A TAR Tale by Lesley

My childhood was one of abuse so frightening that I shut down emotionally to survive.  When I was 17 years old, my mother agreed that I could be married to a man, four years older than me, who had been my boyfriend for a year.  I wasn’t asked if the marriage was what I wanted, and I had never learned that I could actually have, or state, feelings about any situation relating to me.

Two days after the marriage my husband and I were sitting at home when he suddenly began screaming at me incoherently.  Grabbing me by my hair he dragged me out of the room, still screaming at me, and threw me outside, shutting the door behind me.  We were living with his father, which we did for the first nine years of our marriage, and it wasn’t until his father came home from work four hours later that anyone came to look for me.  I had crawled into the back seat of the car in the carport and was completely numb emotionally, unable to formulate any decision as to what I could do.  This set the pattern for our marriage.

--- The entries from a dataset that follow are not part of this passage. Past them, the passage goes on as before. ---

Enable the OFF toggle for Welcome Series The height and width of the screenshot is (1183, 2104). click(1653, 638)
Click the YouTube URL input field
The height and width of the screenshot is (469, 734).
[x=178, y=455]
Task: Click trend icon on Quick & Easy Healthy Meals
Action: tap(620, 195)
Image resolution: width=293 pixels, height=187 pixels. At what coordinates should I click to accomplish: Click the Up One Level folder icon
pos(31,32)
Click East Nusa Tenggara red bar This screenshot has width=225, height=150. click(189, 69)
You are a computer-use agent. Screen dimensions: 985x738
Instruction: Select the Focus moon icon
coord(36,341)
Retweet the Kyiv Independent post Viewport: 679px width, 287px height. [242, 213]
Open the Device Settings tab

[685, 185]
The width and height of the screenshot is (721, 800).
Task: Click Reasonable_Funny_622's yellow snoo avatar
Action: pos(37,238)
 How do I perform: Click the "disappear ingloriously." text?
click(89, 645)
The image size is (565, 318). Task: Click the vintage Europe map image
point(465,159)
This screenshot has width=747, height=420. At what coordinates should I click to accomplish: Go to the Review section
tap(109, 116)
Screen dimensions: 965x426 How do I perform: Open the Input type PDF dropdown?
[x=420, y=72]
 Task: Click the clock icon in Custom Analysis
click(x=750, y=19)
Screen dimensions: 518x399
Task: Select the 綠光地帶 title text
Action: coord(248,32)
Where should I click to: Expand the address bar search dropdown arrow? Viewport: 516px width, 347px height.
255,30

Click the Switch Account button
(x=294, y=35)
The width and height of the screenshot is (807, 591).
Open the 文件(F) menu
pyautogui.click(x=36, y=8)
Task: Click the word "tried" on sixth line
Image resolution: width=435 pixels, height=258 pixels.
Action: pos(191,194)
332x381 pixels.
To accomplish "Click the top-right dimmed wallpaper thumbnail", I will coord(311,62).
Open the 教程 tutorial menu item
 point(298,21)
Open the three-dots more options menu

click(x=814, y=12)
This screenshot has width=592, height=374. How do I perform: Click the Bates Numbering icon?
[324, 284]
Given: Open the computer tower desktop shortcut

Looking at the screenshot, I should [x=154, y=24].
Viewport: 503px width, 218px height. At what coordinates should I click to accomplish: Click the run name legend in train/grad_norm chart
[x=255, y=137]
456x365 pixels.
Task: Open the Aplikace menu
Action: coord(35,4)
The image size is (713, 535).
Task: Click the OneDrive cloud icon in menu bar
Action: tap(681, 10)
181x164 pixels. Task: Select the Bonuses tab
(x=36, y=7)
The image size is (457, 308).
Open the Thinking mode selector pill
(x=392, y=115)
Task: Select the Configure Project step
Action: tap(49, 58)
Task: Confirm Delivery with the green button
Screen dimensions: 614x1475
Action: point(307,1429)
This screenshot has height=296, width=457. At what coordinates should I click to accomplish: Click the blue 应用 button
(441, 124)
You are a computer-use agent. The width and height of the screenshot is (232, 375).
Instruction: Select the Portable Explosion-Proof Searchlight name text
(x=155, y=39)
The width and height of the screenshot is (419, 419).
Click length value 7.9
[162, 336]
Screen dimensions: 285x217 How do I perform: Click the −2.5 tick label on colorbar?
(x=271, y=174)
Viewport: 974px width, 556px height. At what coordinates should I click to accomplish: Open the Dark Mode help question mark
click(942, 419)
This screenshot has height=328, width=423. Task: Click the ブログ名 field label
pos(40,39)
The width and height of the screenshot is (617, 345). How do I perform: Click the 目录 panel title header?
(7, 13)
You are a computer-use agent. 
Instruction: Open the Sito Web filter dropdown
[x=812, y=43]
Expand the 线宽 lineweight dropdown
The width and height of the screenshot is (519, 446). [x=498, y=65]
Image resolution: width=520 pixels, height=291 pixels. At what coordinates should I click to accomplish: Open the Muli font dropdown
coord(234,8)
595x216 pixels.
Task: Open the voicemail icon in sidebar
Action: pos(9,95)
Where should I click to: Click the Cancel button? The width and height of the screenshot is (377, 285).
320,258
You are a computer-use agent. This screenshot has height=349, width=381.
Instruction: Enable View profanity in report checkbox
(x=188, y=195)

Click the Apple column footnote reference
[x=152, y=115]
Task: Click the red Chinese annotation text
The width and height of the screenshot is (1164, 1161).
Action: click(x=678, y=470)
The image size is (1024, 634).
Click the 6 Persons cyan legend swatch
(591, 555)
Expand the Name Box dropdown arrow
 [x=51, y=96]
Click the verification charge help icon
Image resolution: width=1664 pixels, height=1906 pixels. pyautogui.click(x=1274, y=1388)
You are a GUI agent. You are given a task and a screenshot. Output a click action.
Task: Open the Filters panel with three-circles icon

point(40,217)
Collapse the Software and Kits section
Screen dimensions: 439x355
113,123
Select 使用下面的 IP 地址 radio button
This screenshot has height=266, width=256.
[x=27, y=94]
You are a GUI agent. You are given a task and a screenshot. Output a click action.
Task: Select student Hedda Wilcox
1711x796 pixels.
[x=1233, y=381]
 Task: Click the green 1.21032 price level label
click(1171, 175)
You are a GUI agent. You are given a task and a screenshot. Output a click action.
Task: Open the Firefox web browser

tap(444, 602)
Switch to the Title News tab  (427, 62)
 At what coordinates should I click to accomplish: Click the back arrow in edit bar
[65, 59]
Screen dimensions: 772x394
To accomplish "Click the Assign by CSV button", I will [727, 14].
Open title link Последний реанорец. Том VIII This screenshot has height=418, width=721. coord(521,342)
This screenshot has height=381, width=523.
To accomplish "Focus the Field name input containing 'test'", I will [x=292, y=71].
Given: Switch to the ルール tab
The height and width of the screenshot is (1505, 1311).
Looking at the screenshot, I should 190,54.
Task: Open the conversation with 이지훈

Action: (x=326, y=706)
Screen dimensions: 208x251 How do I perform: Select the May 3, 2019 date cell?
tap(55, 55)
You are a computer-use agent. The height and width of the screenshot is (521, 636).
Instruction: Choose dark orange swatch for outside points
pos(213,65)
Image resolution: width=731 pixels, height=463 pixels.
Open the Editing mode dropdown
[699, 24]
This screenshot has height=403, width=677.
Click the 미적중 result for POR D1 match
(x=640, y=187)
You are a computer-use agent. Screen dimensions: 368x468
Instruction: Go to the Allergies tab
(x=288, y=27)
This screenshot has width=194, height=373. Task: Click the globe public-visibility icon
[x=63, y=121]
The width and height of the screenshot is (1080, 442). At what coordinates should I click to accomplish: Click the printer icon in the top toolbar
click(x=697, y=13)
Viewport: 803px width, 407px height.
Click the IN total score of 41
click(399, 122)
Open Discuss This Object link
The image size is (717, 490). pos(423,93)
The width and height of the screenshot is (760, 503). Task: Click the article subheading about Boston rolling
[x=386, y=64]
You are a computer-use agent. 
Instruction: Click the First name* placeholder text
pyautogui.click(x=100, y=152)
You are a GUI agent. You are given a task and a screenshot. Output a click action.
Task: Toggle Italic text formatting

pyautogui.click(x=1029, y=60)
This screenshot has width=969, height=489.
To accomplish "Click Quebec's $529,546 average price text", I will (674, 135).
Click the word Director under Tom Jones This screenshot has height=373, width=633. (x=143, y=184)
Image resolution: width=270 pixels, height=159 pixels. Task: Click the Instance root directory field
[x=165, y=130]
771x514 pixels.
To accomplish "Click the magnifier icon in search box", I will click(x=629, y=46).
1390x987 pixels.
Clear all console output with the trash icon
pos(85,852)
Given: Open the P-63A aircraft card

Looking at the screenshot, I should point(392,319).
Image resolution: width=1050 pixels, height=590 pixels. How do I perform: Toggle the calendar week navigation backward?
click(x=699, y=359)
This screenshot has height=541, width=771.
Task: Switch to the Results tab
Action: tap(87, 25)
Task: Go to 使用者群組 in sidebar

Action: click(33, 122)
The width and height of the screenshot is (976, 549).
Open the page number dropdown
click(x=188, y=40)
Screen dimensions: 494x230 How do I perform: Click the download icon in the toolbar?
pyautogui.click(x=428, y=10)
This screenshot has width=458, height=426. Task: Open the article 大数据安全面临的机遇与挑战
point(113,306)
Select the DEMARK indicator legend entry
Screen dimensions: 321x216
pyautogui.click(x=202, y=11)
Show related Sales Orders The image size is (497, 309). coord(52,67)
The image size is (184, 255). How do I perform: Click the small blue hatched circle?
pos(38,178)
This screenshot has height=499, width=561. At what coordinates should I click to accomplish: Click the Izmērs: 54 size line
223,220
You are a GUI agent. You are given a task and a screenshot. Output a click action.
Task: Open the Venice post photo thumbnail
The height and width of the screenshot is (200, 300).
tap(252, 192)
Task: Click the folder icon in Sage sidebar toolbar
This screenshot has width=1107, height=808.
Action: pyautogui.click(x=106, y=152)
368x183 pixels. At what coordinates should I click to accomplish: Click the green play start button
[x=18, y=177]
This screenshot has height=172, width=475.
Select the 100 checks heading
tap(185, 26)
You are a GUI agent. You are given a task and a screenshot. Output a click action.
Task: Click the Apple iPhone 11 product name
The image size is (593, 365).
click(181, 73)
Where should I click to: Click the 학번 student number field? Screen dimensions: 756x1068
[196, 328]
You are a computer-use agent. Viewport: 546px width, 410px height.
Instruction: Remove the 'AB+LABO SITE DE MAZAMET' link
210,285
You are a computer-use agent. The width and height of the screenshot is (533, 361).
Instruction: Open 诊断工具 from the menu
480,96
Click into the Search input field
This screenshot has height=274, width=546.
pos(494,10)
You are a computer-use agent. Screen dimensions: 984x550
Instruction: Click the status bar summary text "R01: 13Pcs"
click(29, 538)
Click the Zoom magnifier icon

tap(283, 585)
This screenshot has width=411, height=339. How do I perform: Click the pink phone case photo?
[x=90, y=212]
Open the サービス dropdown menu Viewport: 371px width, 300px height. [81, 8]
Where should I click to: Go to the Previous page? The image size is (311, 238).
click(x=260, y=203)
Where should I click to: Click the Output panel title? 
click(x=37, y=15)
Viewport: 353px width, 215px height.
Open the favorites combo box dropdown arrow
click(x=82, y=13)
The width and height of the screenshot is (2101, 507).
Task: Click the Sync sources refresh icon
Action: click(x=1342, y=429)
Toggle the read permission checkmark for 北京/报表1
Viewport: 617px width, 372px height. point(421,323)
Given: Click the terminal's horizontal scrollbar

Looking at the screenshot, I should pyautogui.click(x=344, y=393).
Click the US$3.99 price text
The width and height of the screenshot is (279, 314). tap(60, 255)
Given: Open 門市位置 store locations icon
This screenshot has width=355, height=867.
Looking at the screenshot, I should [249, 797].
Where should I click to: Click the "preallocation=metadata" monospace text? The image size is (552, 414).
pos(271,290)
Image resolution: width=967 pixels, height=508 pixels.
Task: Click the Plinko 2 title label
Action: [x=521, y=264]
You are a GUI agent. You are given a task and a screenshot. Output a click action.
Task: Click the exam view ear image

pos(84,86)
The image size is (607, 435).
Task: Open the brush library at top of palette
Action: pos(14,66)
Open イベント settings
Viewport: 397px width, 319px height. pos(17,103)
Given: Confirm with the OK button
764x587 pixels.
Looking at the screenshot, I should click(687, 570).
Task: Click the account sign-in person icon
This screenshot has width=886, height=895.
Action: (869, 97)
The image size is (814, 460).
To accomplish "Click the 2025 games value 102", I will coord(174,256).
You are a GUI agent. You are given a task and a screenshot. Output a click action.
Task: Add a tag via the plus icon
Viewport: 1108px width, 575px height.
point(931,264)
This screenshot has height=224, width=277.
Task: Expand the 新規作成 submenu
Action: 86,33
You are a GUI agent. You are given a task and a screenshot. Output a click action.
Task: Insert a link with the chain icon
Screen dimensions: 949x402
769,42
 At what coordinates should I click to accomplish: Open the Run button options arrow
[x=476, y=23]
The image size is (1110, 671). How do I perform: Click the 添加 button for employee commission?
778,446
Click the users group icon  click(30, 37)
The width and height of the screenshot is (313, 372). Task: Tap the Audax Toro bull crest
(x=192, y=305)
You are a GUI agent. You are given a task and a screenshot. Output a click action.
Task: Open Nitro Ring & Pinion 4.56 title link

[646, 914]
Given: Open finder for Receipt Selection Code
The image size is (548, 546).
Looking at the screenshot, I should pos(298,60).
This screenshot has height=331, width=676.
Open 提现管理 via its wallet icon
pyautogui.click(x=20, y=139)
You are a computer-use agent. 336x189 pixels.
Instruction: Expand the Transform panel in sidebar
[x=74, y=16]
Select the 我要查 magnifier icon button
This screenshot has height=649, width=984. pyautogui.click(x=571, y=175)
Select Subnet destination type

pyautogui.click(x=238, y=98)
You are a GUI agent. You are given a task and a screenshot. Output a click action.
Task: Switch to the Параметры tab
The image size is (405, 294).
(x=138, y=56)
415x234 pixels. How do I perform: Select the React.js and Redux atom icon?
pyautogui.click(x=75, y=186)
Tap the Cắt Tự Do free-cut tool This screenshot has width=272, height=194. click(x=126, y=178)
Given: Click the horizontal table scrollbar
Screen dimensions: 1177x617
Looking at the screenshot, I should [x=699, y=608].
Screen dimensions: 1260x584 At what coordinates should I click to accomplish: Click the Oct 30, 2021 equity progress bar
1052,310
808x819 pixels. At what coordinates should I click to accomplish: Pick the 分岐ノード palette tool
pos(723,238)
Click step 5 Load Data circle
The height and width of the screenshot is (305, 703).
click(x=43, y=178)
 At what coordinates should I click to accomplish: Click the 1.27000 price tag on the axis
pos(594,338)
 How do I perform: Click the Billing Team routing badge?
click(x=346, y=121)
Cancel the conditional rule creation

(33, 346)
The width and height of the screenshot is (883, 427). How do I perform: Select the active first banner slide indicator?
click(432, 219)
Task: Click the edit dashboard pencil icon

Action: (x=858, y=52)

As is often the case in such situations, my husband controlled who I could see, how much money I was given for the household needs and what was acceptable behaviour.  Anytime I transgressed, the screaming and throwing out of the house, whatever the time of day or night, was repeated.  I learned to walk on eggshells, saying little and doing nothing but what was needed to keep the family and house in reasonable order.  In fact, the only thing I had any control over was how clean the house was and how I could stretch what little money I was given to cover food and clothing for myself and our three children.  I also began living in my imagination.  I made up a family and lived their lives instead of my own.  During the day, with my children, I would be as present as I could manage, which was emotionally exhausting, and at night I would make myself stay awake, examining in great detail how the members of my imaginary family were dealing with each other.  They fought and yelled and punched and got drunk, but I could make them look at why they did this and how it was affecting them.  

I lived like this for 24 years until my children were adults, then I left.  That was 30 years ago and it’s only now that I’m learning to believe that that was my life, and the problems I’m having with coping with my emotions are due to not allowing myself to feel them through that time.